I beg leave to add, that from the similarity of the American Form of Government with that of Great Britain has already gained considerable ground of credit here, and drawn attention of many leading characters, who formerly turned a deaf ear to every thing which related to the United States. When therefore Congress shall send a Representative to this Kingdom, possessed of suitable qualifications, and adequate Constitutional powers, I have no doubt, that many and important advantages, which have hitherto lain dormant may be brought into operation—thereby deriving nurture to our infant nature, and giving profitable employment to this industrious and wealthy people—whose minds, I must own, appear to me, to be too Commercially constituted, and too closely interwoven with pecuniary speculation, not to have relinquished those animosities which National Warfare naturally create during contention—and which seem, on the part of our Countrymen hitherto, to have defeated many considerable objects of policy—but which, I trust, the good sense of our Fellow Citizens, will no longer suffer to operate so detrimentally to the Fundamental Interest.
Under persuasion of some personal representation being sent to England—I take the liberty to observe, that Colonel Solomon Bush, late of the Pennsylvania Line,1 who is well established in the Medical profession in the Metropolis of London, and practices with very great and neverfailing success, and of course highly respected among principal characters, will probably be proposed to fill that capacity, by some of his friends in America: If therefore Your Excellency and Congress shall think proper to appoint him, I make no doubt, but that he will discharge the duties, with propriety, honor, and ability.

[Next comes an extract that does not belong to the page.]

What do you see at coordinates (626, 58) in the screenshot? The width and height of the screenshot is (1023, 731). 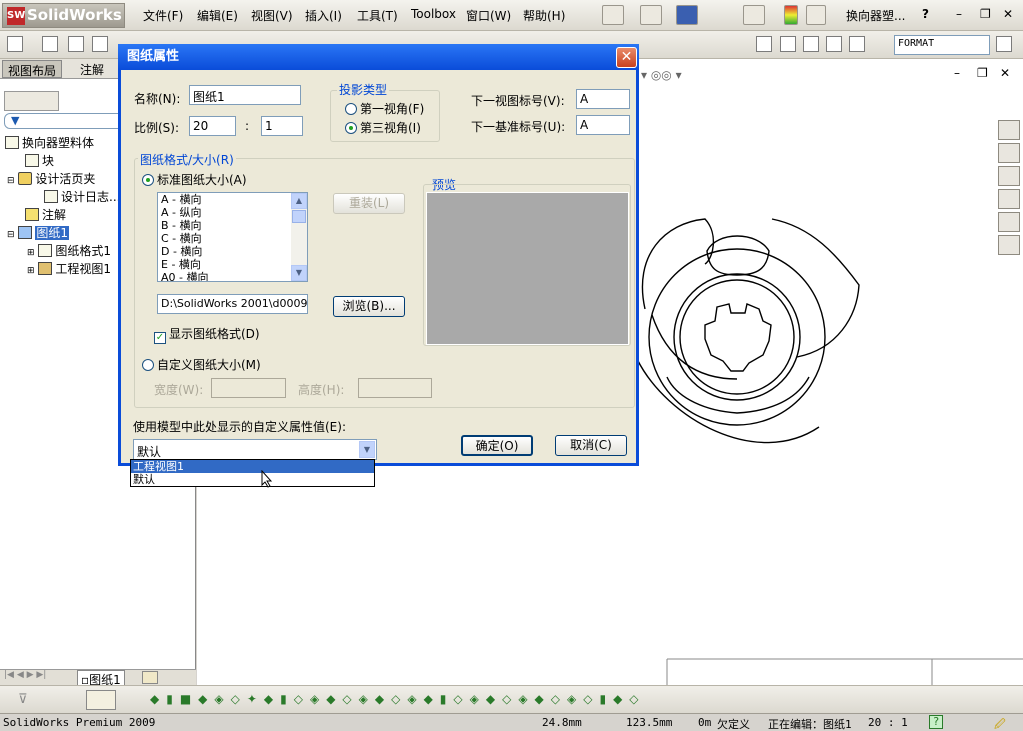 I see `dialog-close-button: ✕` at bounding box center [626, 58].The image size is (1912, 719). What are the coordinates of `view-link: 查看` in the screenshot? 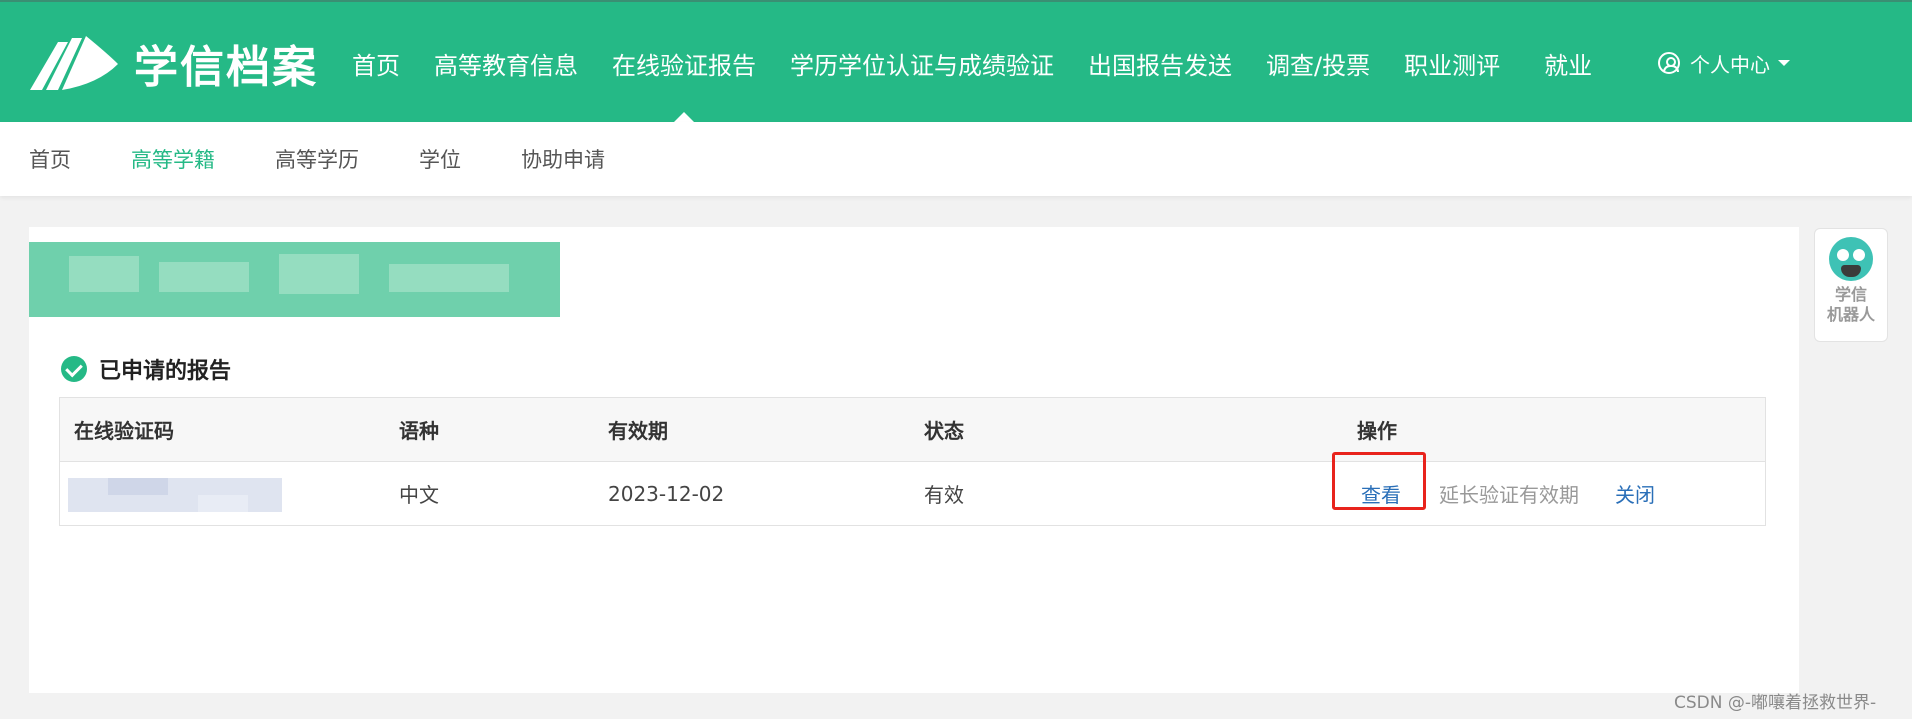 It's located at (1379, 481).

If however, another should be appointed—in either case, I beg leave to offer any services that I am capable of executing, under the Commissioner—and if Your Excellency should think proper to make mention of me, that you will favor me on the present occasion. With pleasure I add, that I have friends here, who will become responsible for me in any manner, that may be requisite.
Requesting that you will command any servic⟨e mutilated⟩ on this side the water—I have the honor to remain, ⟨with t⟩he greatest respect—Your Excellency’s, Most obedient, and most humble Servant,2
Richard Claiborne (1755–1818) of Virginia was appointed deputy quartermaster for the southern department in January 1781. Earlier in the war he had served as brigade major in George Weedon’s brigade and as a lieutenant in the 1st Continental Artillery. By the late 1780s Claiborne was living in London and attempting, through the agency of Samuel Blackden in Paris, to sell some twenty-six hundred acres of land in Kentucky that he had received for military service during the Revolution (Jillson, Old Kentucky Entries and Deeds, description begins Willard Rouse Jillson. Old Kentucky Entries and Deeds: A Complete Index to All of the Earliest Land Entries, Military Warrants, Deeds and Wills of the Commonwealth of Kentucky. Louisville, Ky., 1926. description ends 323; Claiborne to Jefferson, 9 June 1787, in Boyd, Jefferson Papers, description begins Julian P. Boyd et al., eds. The Papers of Thomas Jefferson. 40 vols. to date. Princeton, N.J., 1950—. description ends 11:411–13). Claiborne was back in the United States by 1794 and, after serving as secretary for the Orleans Territory executive, became a territorial judge in 1808.
2. GW acknowledged receipt of Claiborne’s letter on 24 Nov. 1789.